What the task asks. Output exactly the lines from the one with "Nieuws (1216, 16)" to the close of the records below, first and last included.

+ + +

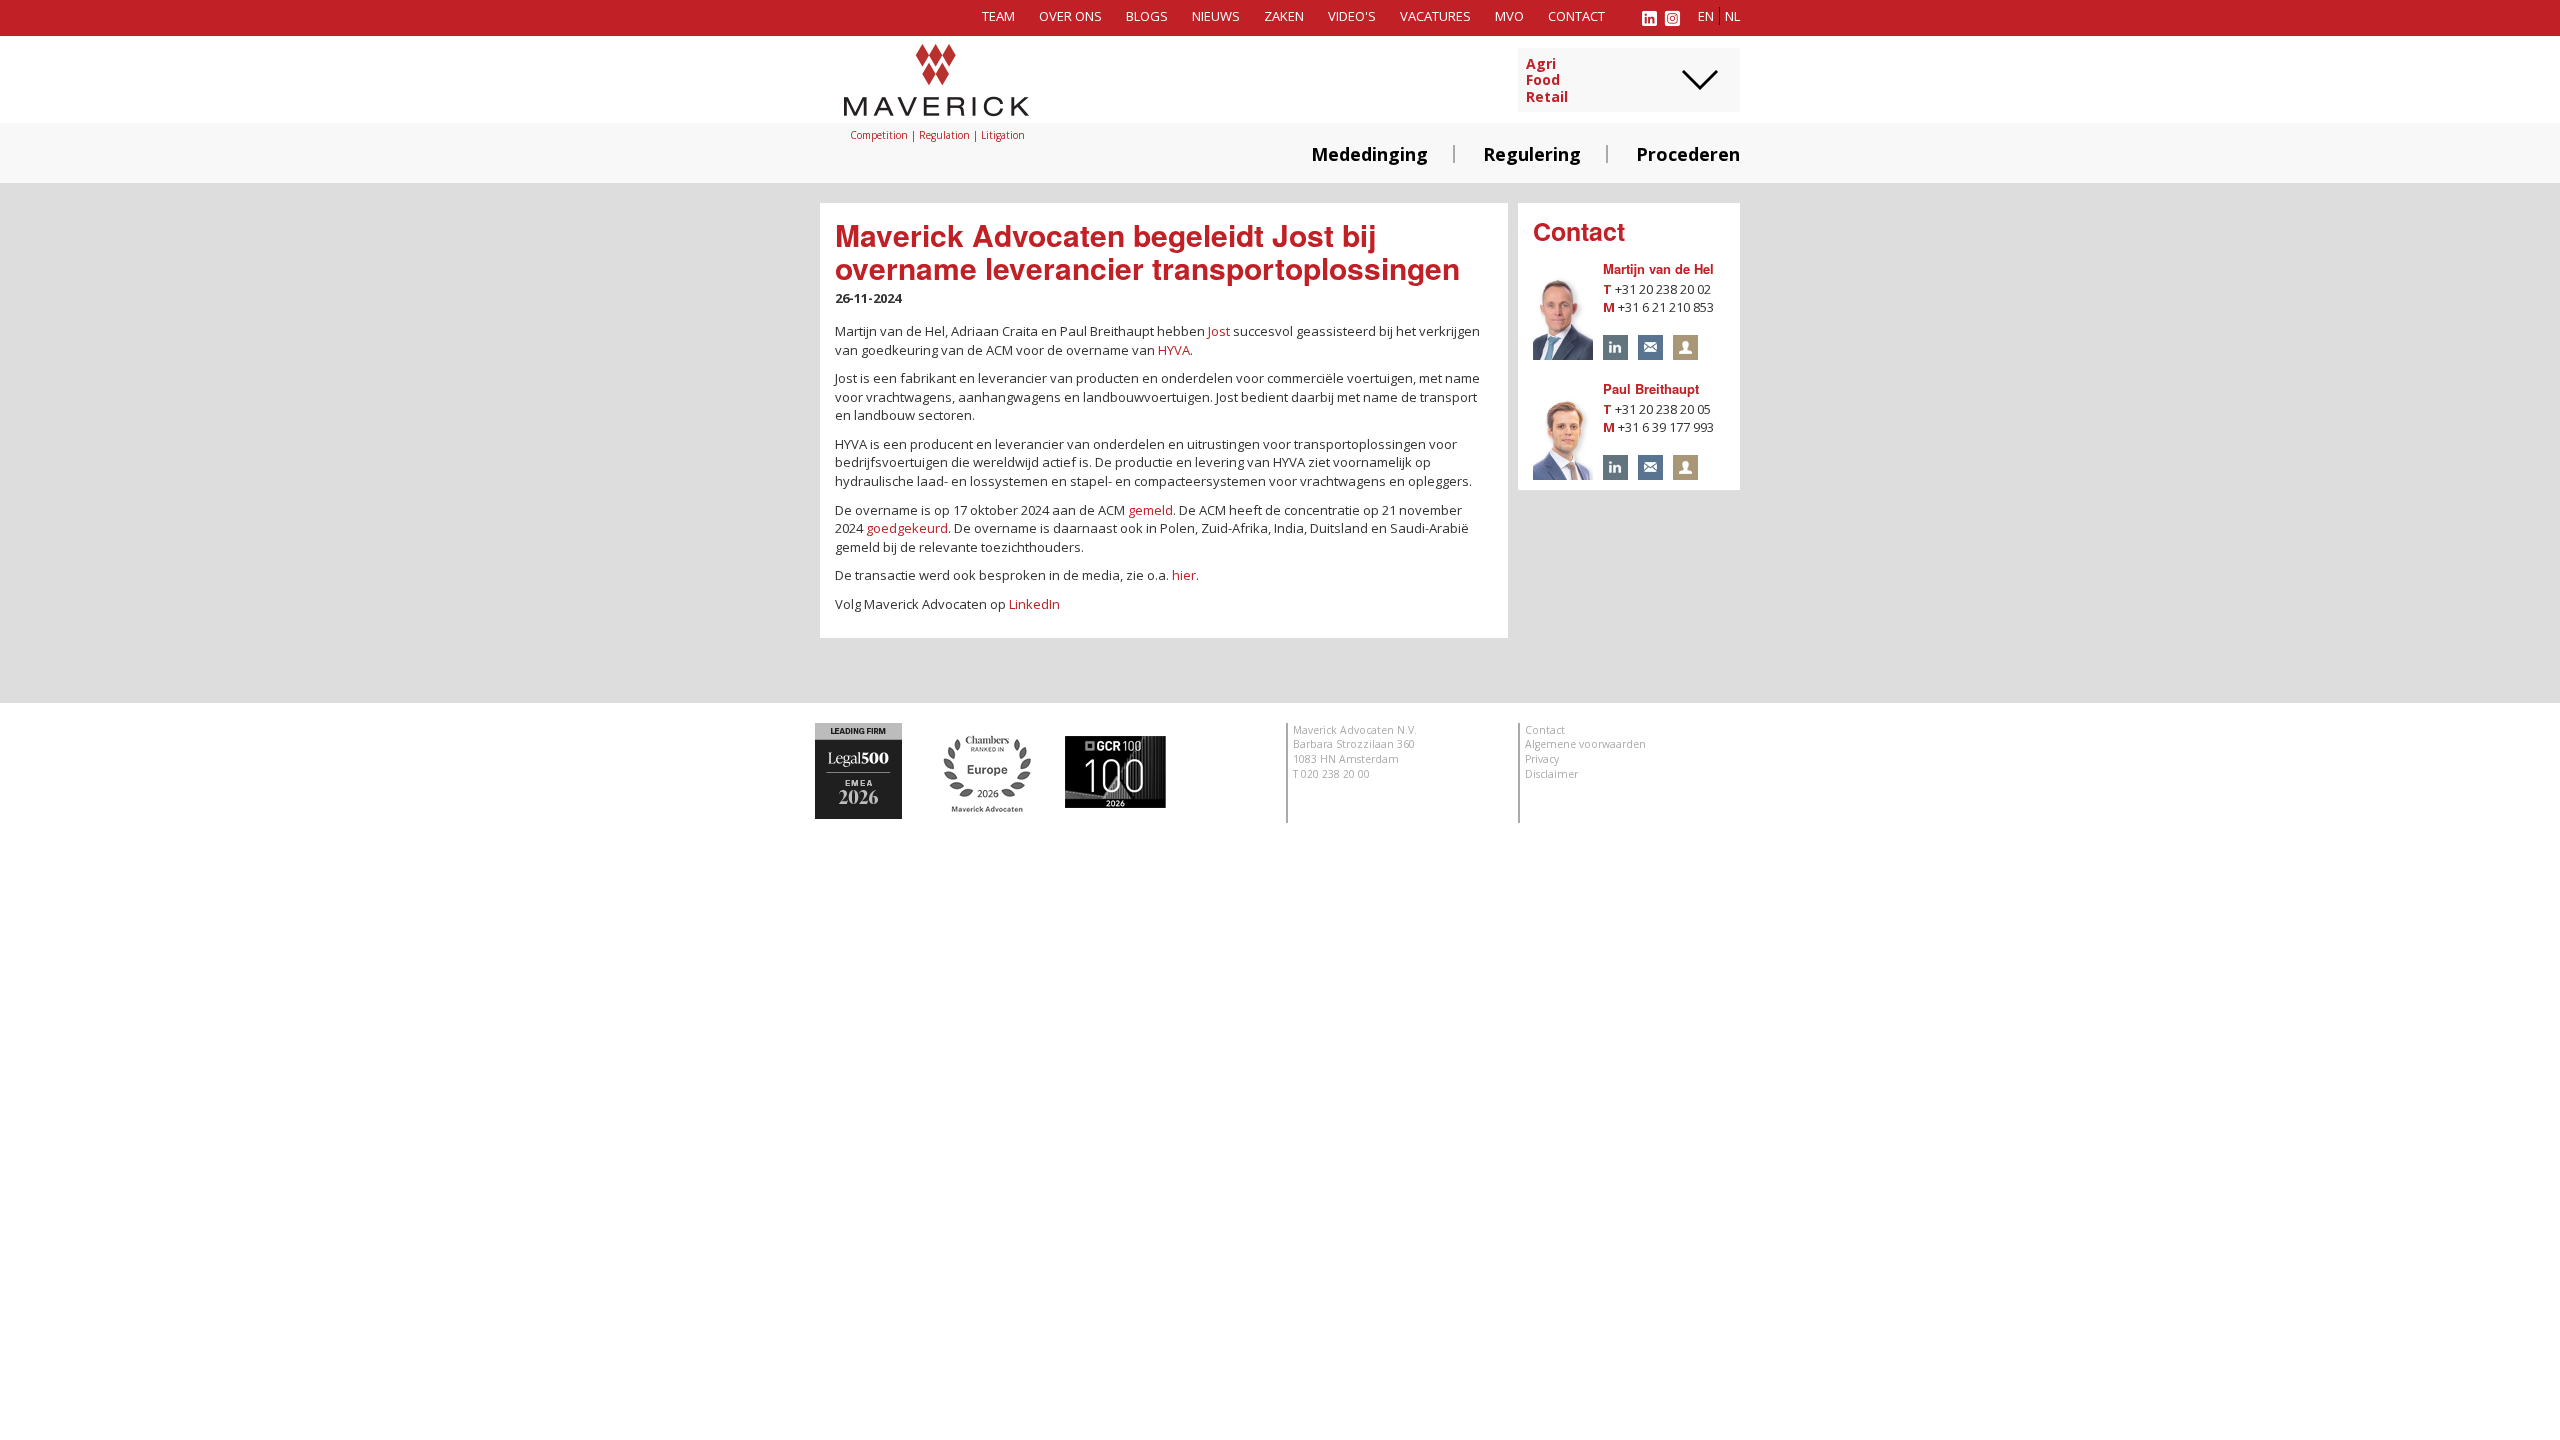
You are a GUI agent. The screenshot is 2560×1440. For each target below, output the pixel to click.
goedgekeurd (907, 528)
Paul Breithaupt (1651, 388)
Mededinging (1369, 154)
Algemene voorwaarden (1585, 744)
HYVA (1174, 350)
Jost (1219, 331)
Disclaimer (1551, 774)
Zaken (1284, 16)
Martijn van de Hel (1658, 268)
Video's (1352, 16)
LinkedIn (1034, 604)
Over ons (1070, 16)
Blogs (1147, 16)
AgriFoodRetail (1547, 81)
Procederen (1688, 154)
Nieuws (1216, 16)
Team (998, 16)
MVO (1509, 16)
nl (1732, 16)
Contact (1576, 16)
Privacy (1542, 759)
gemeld (1150, 510)
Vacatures (1435, 16)
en (1706, 16)
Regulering (1532, 154)
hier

+ + +

Exercise output.
Nieuws (1216, 16)
Team (998, 16)
MVO (1509, 16)
nl (1732, 16)
Contact (1576, 16)
Privacy (1542, 759)
gemeld (1150, 510)
Vacatures (1435, 16)
en (1706, 16)
Regulering (1532, 154)
hier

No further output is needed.